Walking into the farm stand and spotting milk in actual glass bottles is one of those small things that makes the whole visit feel more intentional. Cervenka Farm carries fresh local dairy, including creamy milk that arrives in old-fashioned glass bottles from Apple Valley Creamery in Pennsylvania.

There is something about milk in a glass bottle that changes the experience entirely. It tastes richer, colder, and somehow more honest than anything in a plastic jug.

Regular customers plan their visits around delivery days just to make sure they get a bottle before stock runs out.

The dairy selection fits perfectly alongside everything else the stand offers. Fresh produce, eggs, baked goods, and local milk all in one stop makes for an incredibly satisfying shopping run.

Nothing feels random or out of place here.

For anyone trying to support regional food systems in a real and practical way, picking up a bottle of this milk is one of the easiest and most delicious choices you can make on the whole trip.

Seasonal Jams, Pickles, Salsa, and Homemade Preserves

Seasonal Jams, Pickles, Salsa, and Homemade Preserves
© Cervenka Farm

The shelves inside the farm stand hold a world of preserved summer flavors that make for some of the best souvenirs you can possibly bring home from a New Jersey road trip. Homemade jams, jellies, pickles, and salsa line the display throughout the season.

Each jar represents produce that was grown right here on the same 138 acres. That connection between field and finished product is something you can actually taste.

The salsa has the brightness of fresh tomatoes, the pickles have real crunch, and the jams carry the full flavor of whatever fruit was at peak ripeness when they were made.

Picking up a few jars to bring home extends the Cervenka experience well past the visit itself. Opening a jar of their strawberry jam in January is a genuinely cheerful moment.

It pulls you right back to summer.

These preserves also make excellent gifts for people who appreciate food that was made with actual thought and care. A jar from a century-old New Jersey farm is hard to top in the thoughtful-gift department.

Lavender Products Grown and Made Right on the Property

Lavender Products Grown and Made Right on the Property
© Cervenka Farm

Tucked among the produce and baked goods, Cervenka Farm also offers something that feels almost spa-like for a farm stand: a full range of lavender products made from lavender grown on the property itself.

Fresh lavender, dried bundles, lotion, soap, salve, and tinctures are all part of the lineup. The scent alone when you walk near that section of the stand is worth pausing for.

Lavender grown in New Jersey soil and processed into products right on the farm has a quality that pre-packaged versions simply cannot match.

Using a lavender soap from a place you actually visited adds a layer of meaning that feels good in a quiet, simple way. These products are not gimmicks or afterthoughts.

They fit naturally into the farm’s broader identity of growing and making things with care.

The lotion in particular tends to draw repeat buyers, and the dried bundles are perfect for anyone who wants to bring a little of that Cervenka atmosphere into their home long after the visit ends.
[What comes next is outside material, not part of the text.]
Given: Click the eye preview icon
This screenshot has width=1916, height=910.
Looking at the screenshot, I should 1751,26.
A Farm Stand Open April Through November With Something for Every Season

A Farm Stand Open April Through November With Something for Every Season
© Cervenka Farm

One of the most practical things about Cervenka Farm is how long the season actually runs. From April through November, the stand is open seven days a week from 9 AM to 6 PM, which means there is a version of this place worth visiting no matter which part of the year calls to you.
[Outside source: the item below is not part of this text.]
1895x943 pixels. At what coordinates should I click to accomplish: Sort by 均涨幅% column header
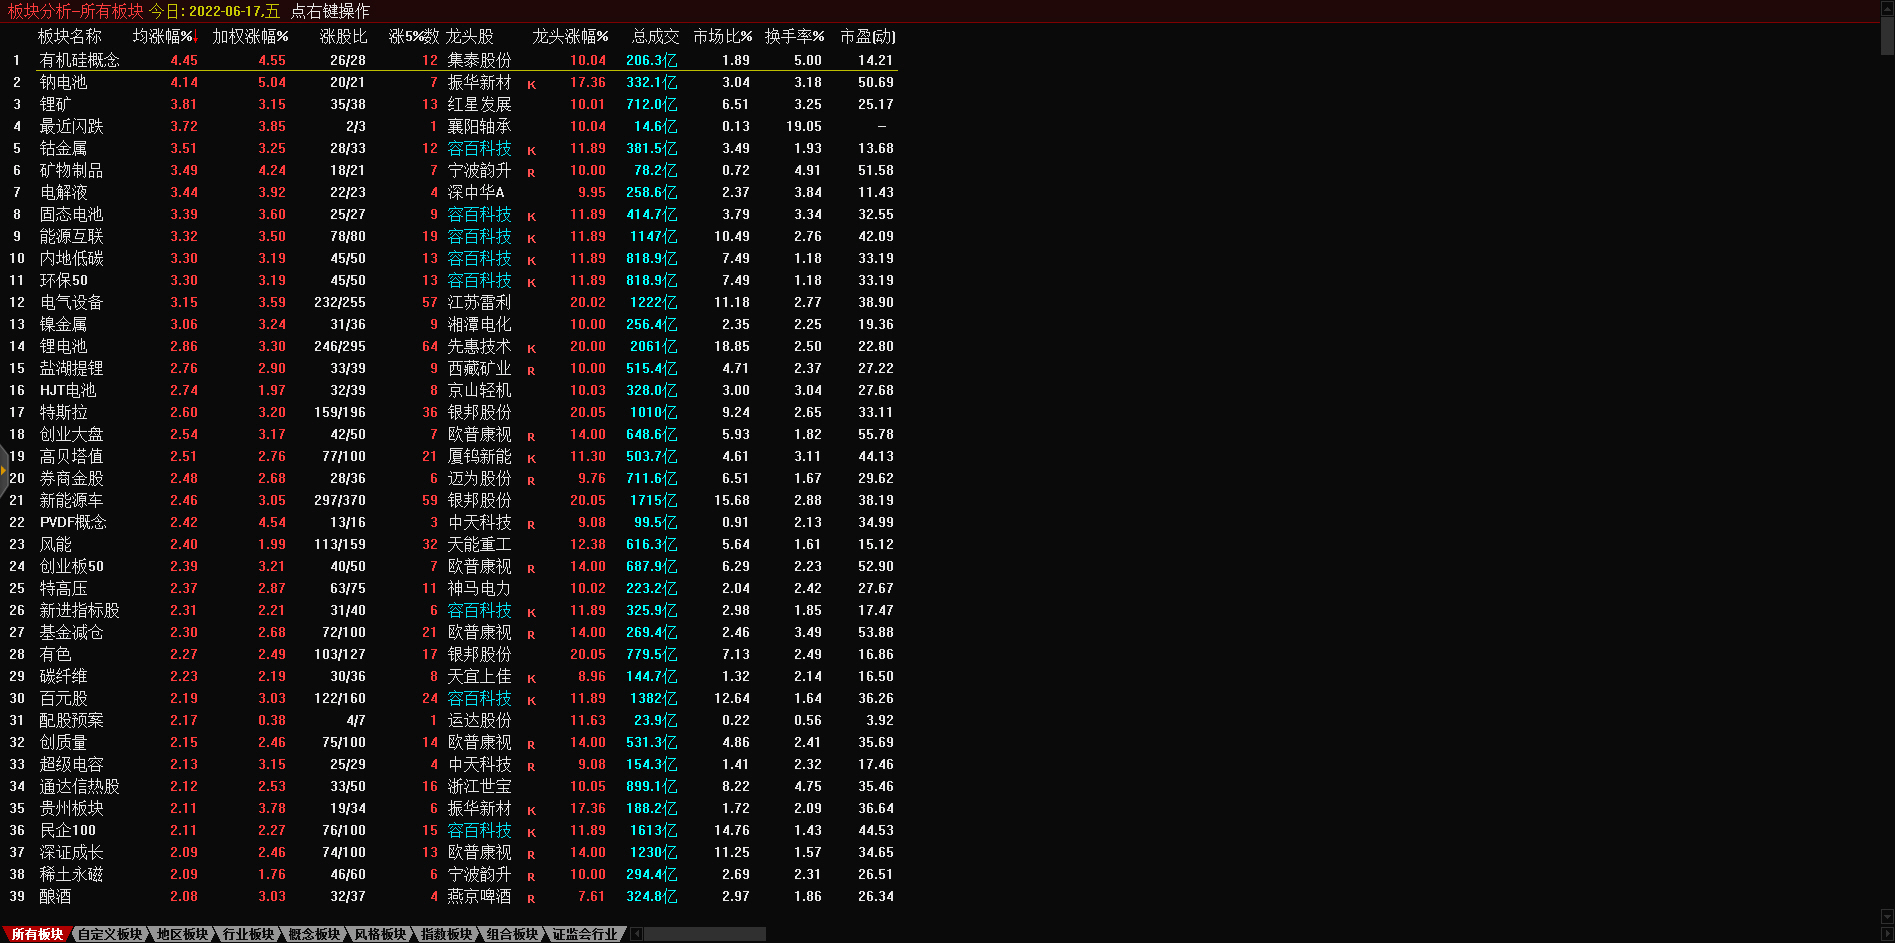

Spring brings early greens and the first flowers. Summer is when the sweet corn, tomatoes, peaches, and zinnias hit their full stride.

Fall shifts the stand toward apples, late-season produce, and that cozy harvest atmosphere that makes a farm visit feel especially grounding.
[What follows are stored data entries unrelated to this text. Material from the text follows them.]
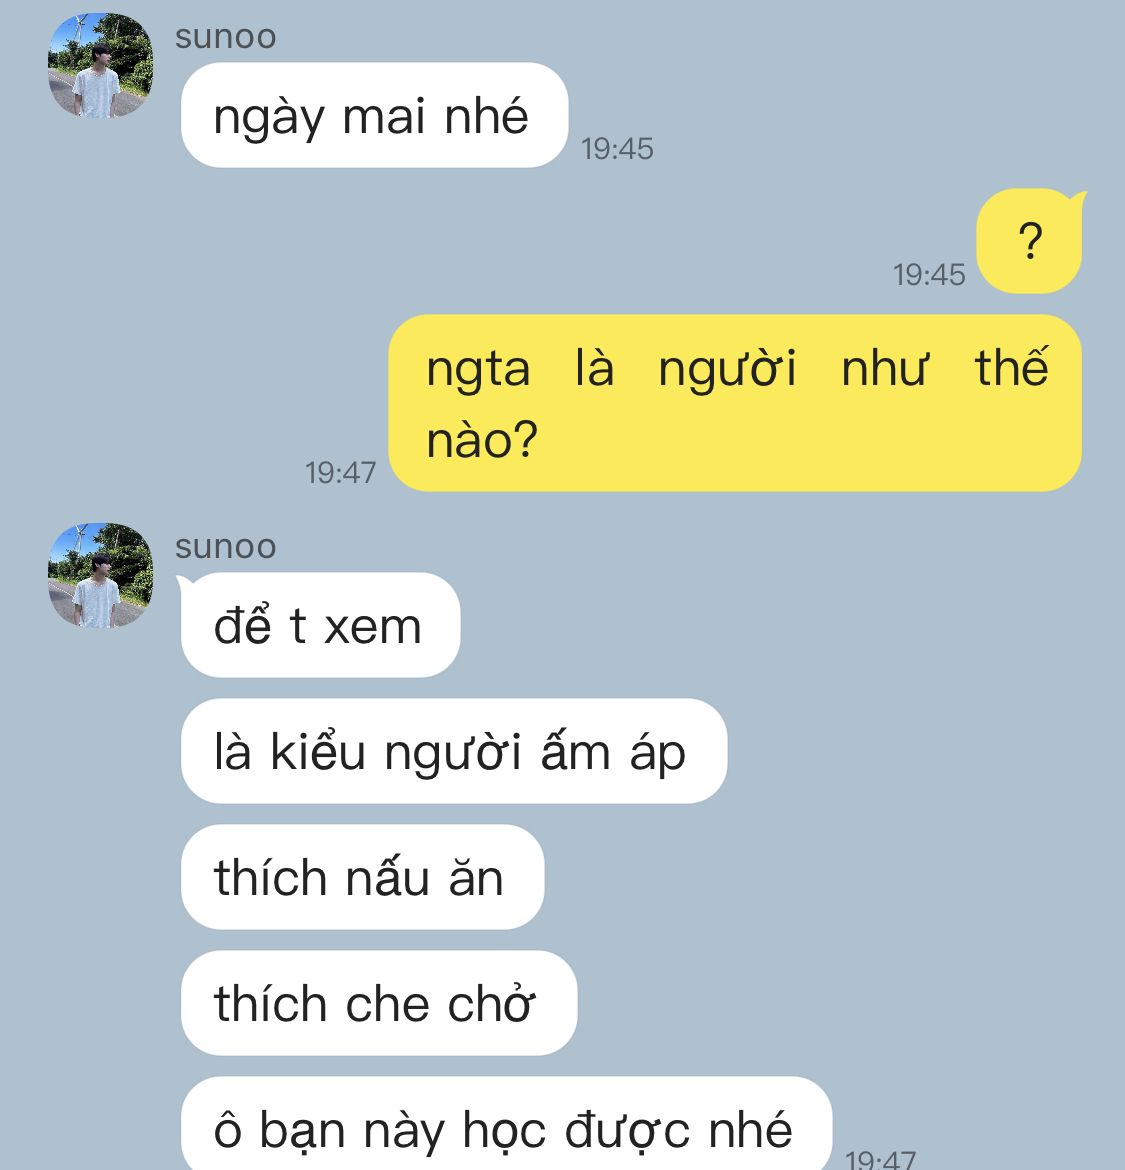Tap the "thích nấu ăn" bubble

(363, 877)
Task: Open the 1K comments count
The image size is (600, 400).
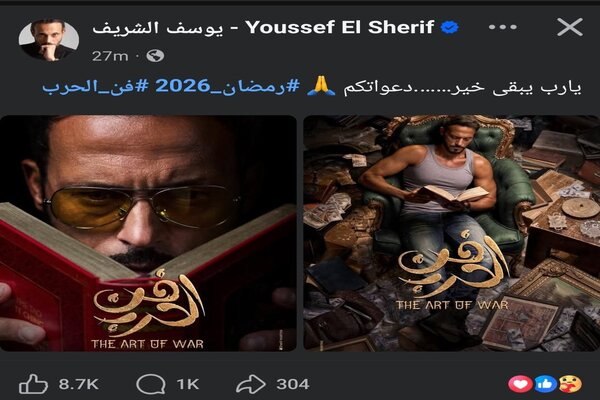Action: point(188,384)
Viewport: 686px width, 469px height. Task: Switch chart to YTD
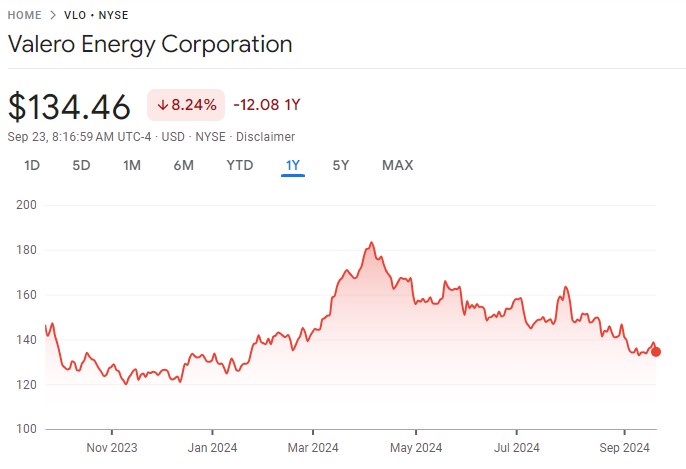[x=240, y=165]
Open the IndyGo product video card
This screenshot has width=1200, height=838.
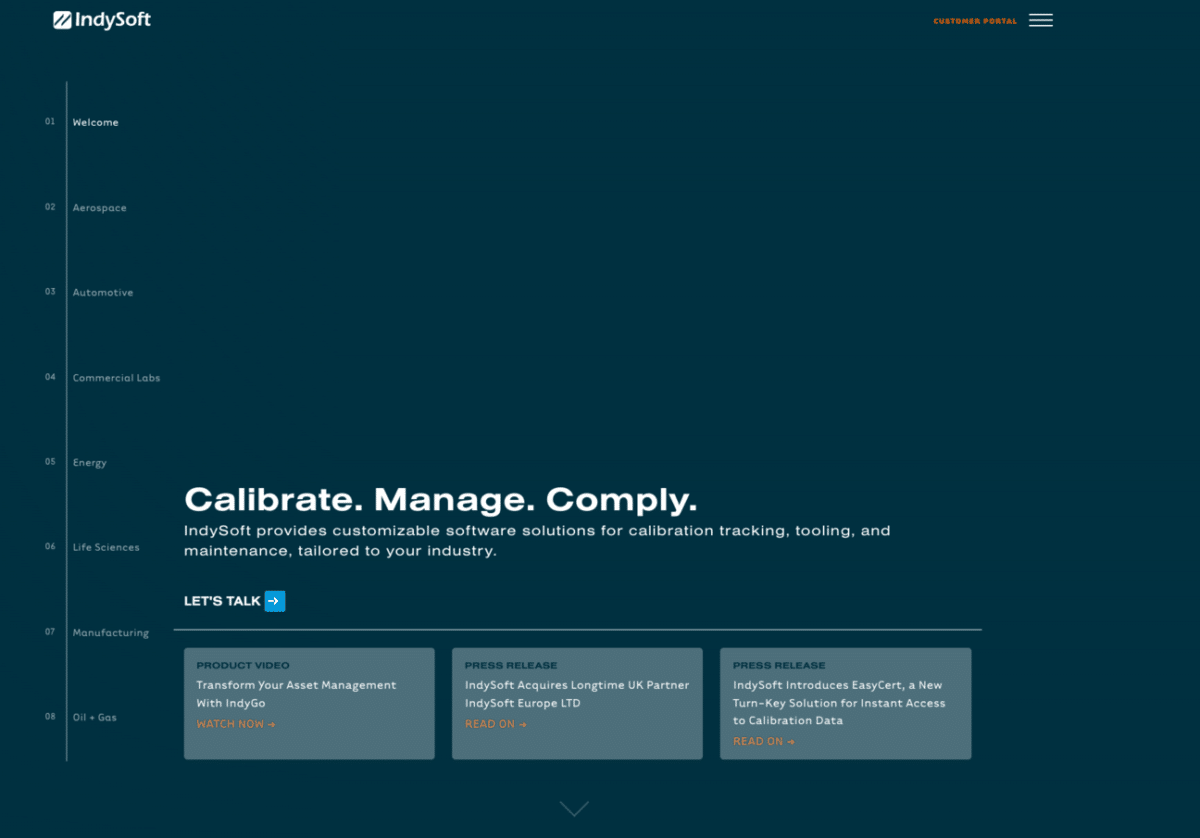(309, 694)
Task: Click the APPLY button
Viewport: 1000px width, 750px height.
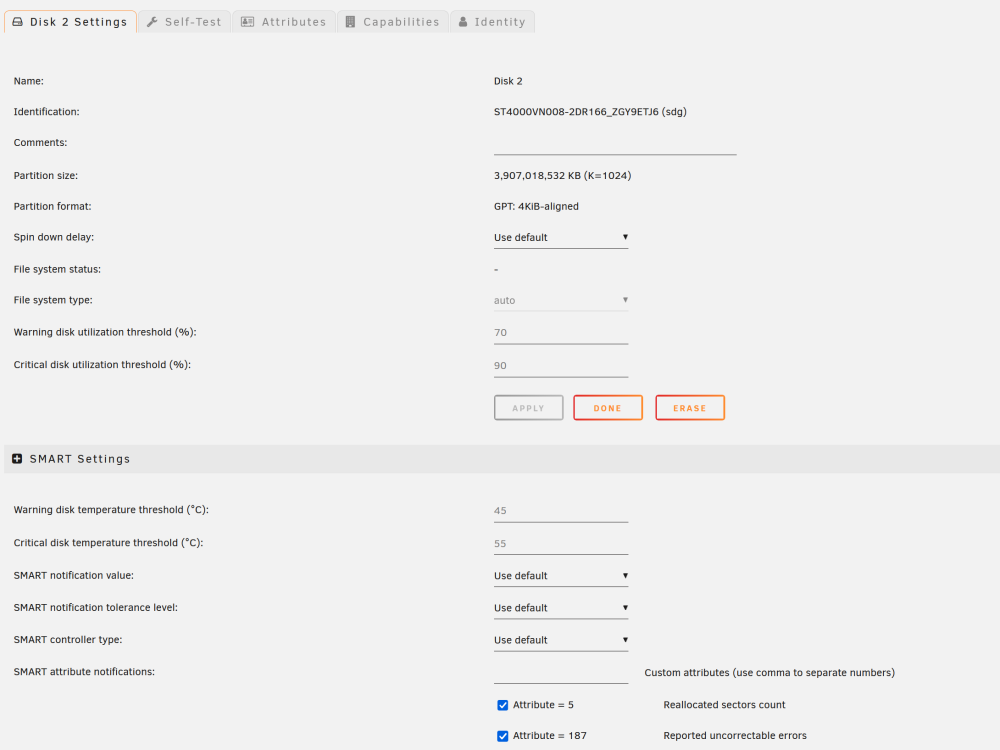Action: (x=529, y=408)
Each season at Cervenka has its own rhythm and its own reasons to stop in. Regular visitors build visits into their routines, swinging by after work or on weekend mornings to see what is freshest that week.

The farm stand is located at 179 Klinesville Rd in Flemington, and the drive through Hunterdon County to get there is genuinely beautiful in every season. Planning a visit is easy.

Finding a reason to go back is even easier.